▸ Work request
Starting at the line that contains "This screenshot has height=788, width=1512.", transcribe each line exactly through the end of the data below, and skip any pictures.
-- Opening Marker --
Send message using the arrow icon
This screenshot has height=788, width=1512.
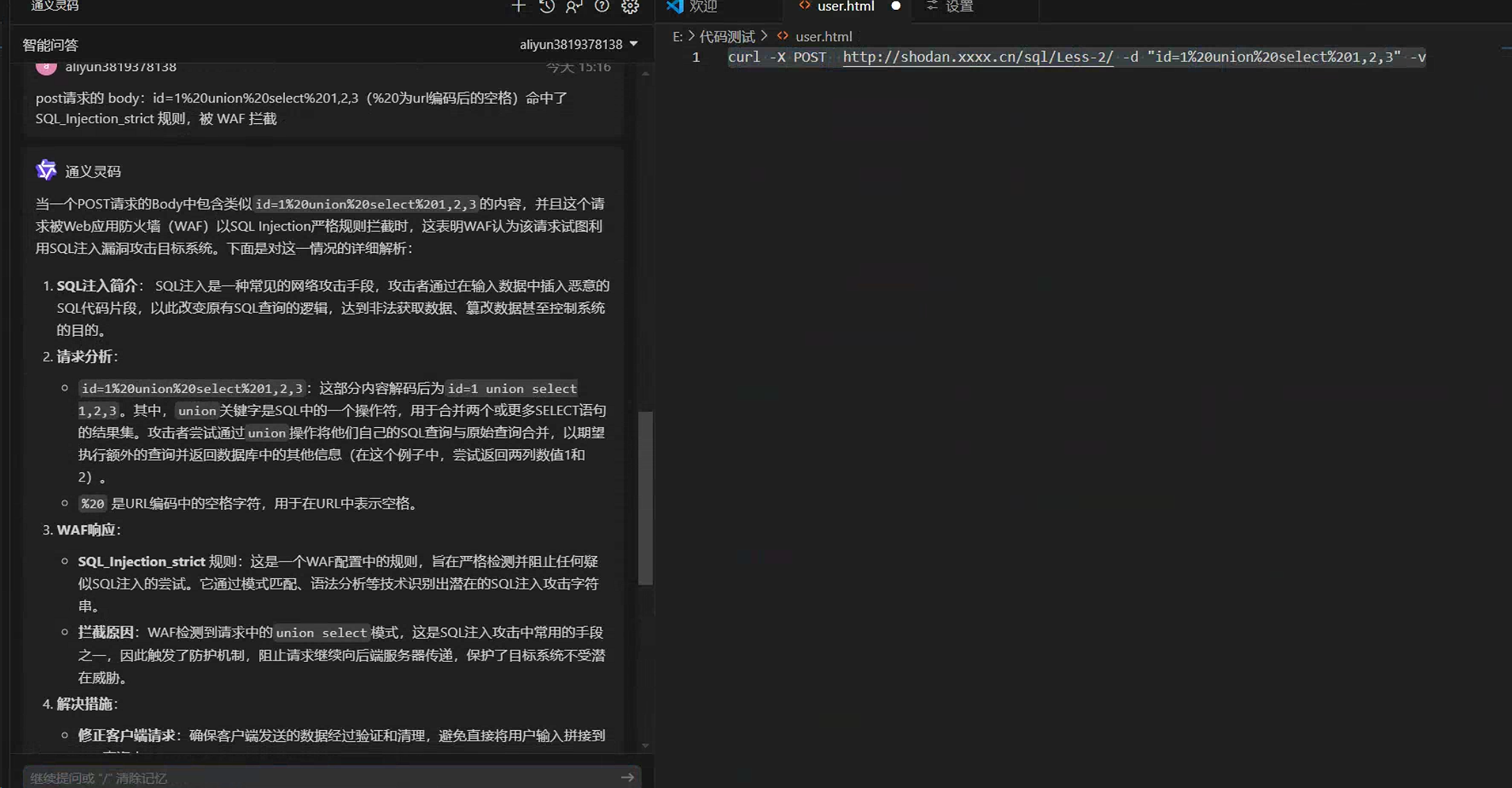626,777
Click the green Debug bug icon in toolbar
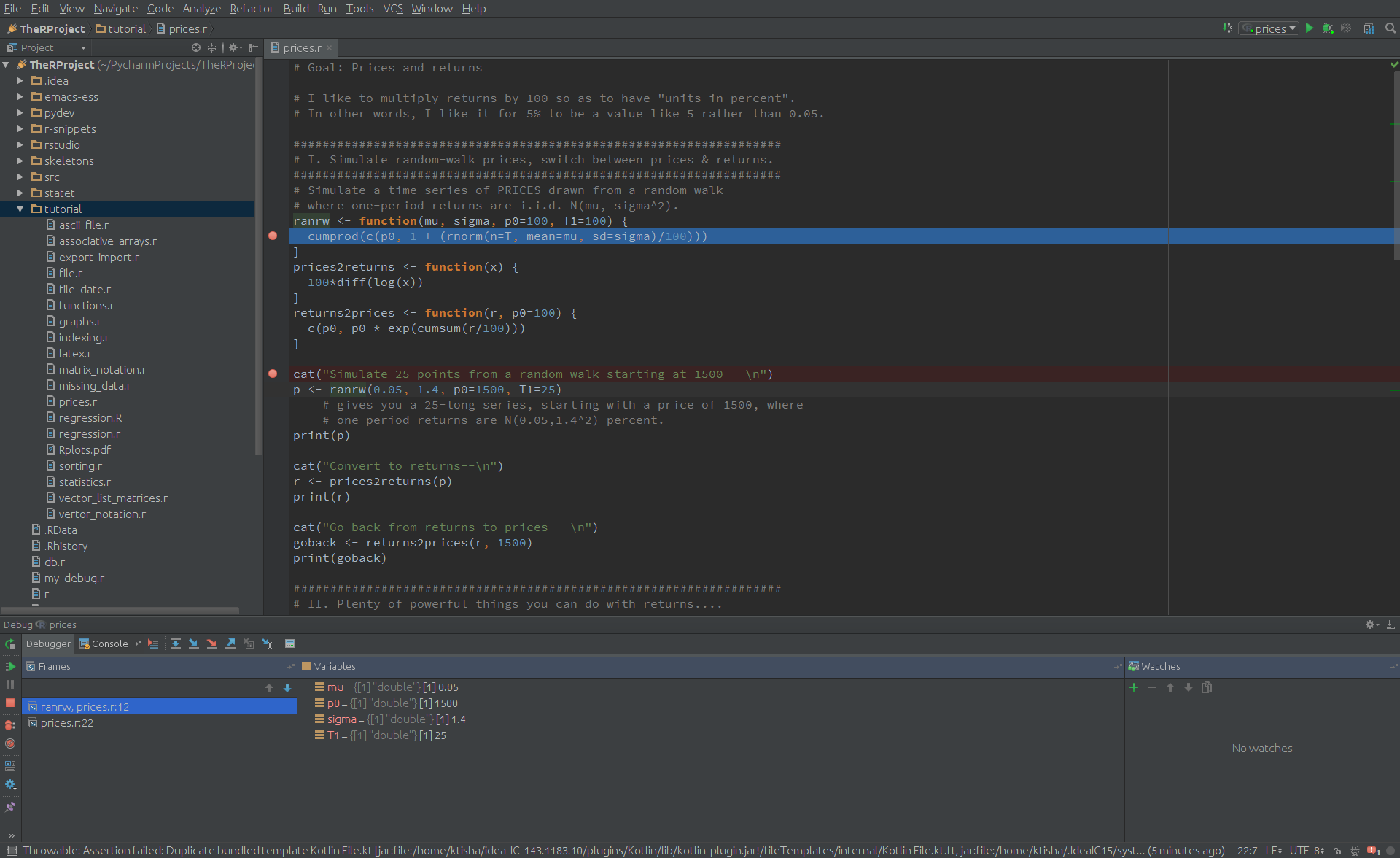This screenshot has height=858, width=1400. pos(1328,28)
-- Closing Marker --
▸ Task output
This screenshot has height=788, width=1512.
626,777
Click the green Debug bug icon in toolbar
This screenshot has height=858, width=1400. pos(1328,28)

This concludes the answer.